Leptospirosis – Protecting You and Your Pet

Leptospirosis is a bacterial disease that affects humans and animals. Leptospirosis (lepto for short) is spread through the urine of infected animals. The bacteria can survive for months in water or soil. Both wild and domesticated animals can carry lepto. Raccoons and skunks that go into neighborhoods can bring the bacteria literally to your doorstep. People working or playing outdoors may be at increased risk for exposure. The bacteria can enter the body through the eyes, nose, mouth, and any break in the skin.

Lepto can cause a range of symptoms or infected individuals may have no symptoms at all. Left untreated, lepto can lead to kidney damage, meningitis, liver failure, respiratory distress, and even death. Signs of lepto in dogs can include fever, lethargy, vomiting, diarrhea, loss of appetite, and yellowing of the skin. Diagnosis of lepto may involve blood tests, urine tests, and radiographs. Treatment with antibiotics and supportive care may be initiated while waiting on test results especially if there is suspected exposure. Permanent kidney or liver damage may occur even with treatment.

Fortunately there is a vaccine available for dogs to help prevent the disease. The vaccine is recommended annually for dogs that may be exposed to contaminated water or soil. If your dog frequents lakes, ponds, or wooded areas, there is a potential for exposure. For those of us living in warmer climates (like Central Florida), the lepto bacteria has plenty of places and opportunity to grow and become a hazard to pets and people.
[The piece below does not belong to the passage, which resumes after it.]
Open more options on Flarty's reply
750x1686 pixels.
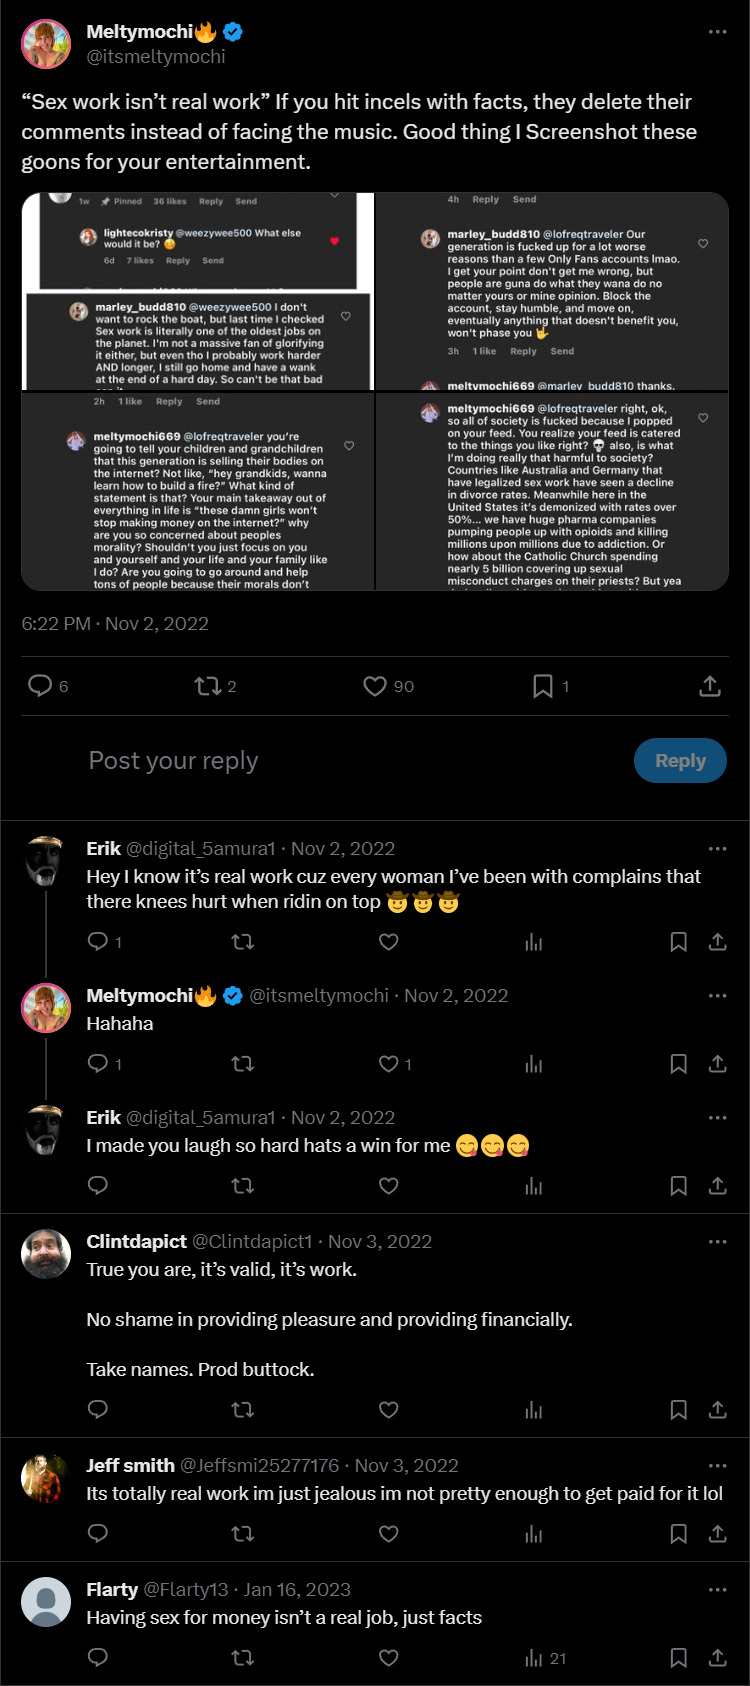(x=717, y=1590)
As with any vaccine, there is a chance for vaccine reaction to occur. Some reports show that toy breeds may be more susceptible to anaphylactic reactions to the leptospirosis vaccine. Due to this potential risk, many veterinarians only vaccinate toy breeds for lepto if the dog is at high risk for exposure or if the dog has been previously vaccinated with no reactions.

If your dog is ill and is displaying any of the symptoms listed above, seek out veterinary care quickly. Treatment works best when started as soon as possible. If you think your dog should be vaccinated for lepto, speak with your veterinarian to discuss your concerns. Plan to describe your pet’s lifestyle (leash walk on sidewalk only or hiking through the woods every weekend) and where you live (condo in the middle of the city or house near a lake or forest) to help your veterinarian determine your pet’s exposure risk.